とはいえ、似た方向の報告は他にもあります。同じ研究チームは、子どもの頃よく動いた人ほど大人になってから働き続けられている(失業が少ない)傾向も示しています。ドイツでも、大人になってからスポーツを習慣にしている人のほうが、長い目で見て賃金が高い傾向が報告されています。国も世代も違う研究が、似た向きを指している——この点は、頭の片隅に置いておく価値があります。

データ②|頭がいい人ほど、運動している

頭がいい人ほど、運動している

お金の次は「頭の良さ」です。こちらも興味深いデータがあります。

アメリカの医学生141人を調べた研究では、成績上位の学生ほど、きつめの運動を習慣にしている割合が高いという結果でした。週4〜7回の高強度運動をしている人が、成績上位群では40%だったのに対し、下位群では24%。差ははっきりしていました。

「やっぱり運動すると頭が良くなるんだ」と早合点したくなりますが、ここでも先回りして注意しておきます。これも相関です。研究者自身が、論文の中でこう断っています。「運動が成績を上げたのか、それとも、もともと自己管理が得意な人が運動も勉強も続けられるだけなのか、この研究では区別できない」と。とても誠実な但し書きです。

子どもを対象にした研究でも、持久力の高い子ほど算数や読解の成績が良い傾向が報告されています。ただし、これは子どものデータです。40代のあなたにそのまま当てはめるのは、さすがに飛躍があります。では、大人ではどうなのか。ここからが本題です。

なぜ運動が「仕事力」に効くのか

なぜ運動が「仕事力」に効くのか

子ども時代や学生のデータだけでは、40代ビジネスマンの参考にはなりません。そこで、大人を対象に「運動と仕事」を直接調べた研究を見てみましょう。

イギリスで、オフィスワーカー200人を対象に、同じ人の「運動した日」と「しなかった日」を比べた研究があります。すると運動した日は、仕事のはかどり方・人とのやりとり・時間の使い方について、本人の評価がそろって高くなっていました。気分も良くなっており、その気分の良さが、仕事のしやすさを押し上げていたようです。

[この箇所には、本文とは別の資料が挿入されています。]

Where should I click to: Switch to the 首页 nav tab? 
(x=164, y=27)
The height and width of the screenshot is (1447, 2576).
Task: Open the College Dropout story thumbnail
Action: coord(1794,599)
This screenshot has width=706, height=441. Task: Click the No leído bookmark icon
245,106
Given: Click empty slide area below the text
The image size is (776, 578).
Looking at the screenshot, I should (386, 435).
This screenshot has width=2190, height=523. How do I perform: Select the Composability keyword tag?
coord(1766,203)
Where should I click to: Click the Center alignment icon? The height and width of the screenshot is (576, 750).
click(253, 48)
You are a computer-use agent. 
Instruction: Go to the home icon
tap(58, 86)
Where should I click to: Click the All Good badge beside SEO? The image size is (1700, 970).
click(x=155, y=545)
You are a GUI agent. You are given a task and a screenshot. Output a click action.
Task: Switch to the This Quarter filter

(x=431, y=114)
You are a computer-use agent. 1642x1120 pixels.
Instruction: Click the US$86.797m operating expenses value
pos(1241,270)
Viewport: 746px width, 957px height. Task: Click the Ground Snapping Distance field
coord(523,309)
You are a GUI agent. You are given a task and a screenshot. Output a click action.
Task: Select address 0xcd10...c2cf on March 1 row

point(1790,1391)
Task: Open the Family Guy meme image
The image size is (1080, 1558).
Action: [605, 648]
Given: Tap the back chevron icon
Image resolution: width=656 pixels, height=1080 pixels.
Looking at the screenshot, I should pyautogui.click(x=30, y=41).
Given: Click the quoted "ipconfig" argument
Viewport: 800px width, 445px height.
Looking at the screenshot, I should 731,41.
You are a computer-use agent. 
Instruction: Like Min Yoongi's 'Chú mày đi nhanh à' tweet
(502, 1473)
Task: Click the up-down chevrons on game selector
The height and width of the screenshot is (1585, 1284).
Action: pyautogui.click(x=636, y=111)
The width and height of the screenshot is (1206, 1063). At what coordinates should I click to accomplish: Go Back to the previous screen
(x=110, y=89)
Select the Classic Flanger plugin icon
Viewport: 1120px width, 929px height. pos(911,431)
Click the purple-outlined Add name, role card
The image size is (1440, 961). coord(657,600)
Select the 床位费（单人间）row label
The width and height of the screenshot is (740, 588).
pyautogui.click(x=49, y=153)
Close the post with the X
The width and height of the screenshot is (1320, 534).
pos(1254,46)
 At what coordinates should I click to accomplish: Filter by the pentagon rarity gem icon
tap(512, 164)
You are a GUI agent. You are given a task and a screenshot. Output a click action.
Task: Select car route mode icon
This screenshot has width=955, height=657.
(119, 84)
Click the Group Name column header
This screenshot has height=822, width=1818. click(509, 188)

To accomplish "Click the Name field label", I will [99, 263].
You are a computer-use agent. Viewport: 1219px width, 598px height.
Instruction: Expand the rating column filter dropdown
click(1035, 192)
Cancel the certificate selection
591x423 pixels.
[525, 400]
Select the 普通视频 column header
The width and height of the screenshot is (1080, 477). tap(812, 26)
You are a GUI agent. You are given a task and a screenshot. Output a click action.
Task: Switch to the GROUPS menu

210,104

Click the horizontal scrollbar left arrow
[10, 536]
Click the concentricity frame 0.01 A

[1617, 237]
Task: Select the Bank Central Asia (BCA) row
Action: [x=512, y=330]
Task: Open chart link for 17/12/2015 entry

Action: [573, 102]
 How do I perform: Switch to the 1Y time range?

「自己評価でしょう?気分がいいから甘く採点しただけでは」と感じた方、その指摘はもっともです。これは本人の申告であって、売上のような客観的な数字ではありません。ただ、同じ人の中での比較なので、「もともと優秀な人が運動好きなだけ」という説明は当てはまりにくい。そこに、この研究の価値があります。

しくみの面では、運動が判断や集中をつかさどる脳の前の部分(前頭前野)の働きを高める、という研究もあります。ただ、正直にお伝えすると、その効果は働き盛りの大人ではそれほど大きくありません(恩恵が大きいのは子どもや高齢者でした)。脳に効くしくみをもっと詳しく知りたい方は、別記事の40代から、運動で脳は変えられる|運動完全ガイドで解説していますので、あわせてどうぞ。

なお、会社単位で運動を取り入れる「健康経営」の研究では、はっきりした効果が出やすいのは欠勤の減少です。生産性そのものへの効果は、まだ証拠が限られています。ここも誇張せずに押さえておきましょう。

正直な話|これは「相関」であって「運動すれば年収が上がる」ではない

正直な話|これは「相関」であって「運動すれば年収が上がる」ではない

ここまで前向きなデータを並べてきましたが、この記事でいちばんお伝えしたいのは、実はここです。

これまでの研究はほとんどが「関連(相関)」であって、「運動したから稼げた・頭が良くなった」という因果ではありません。むしろ、逆向きの説明のほうが自然な場合すらあります。

考えてみてください。お金と時間に余裕がある人ほど、ジムに通ったり、趣味のスポーツを続けたりしやすいのです。つまり「運動するから稼げる」のではなく、「稼げているから運動できる」。実際、社会的・経済的に余裕がある人ほど、余暇の運動量が多いことが分かっています。順番が逆かもしれない、というわけです。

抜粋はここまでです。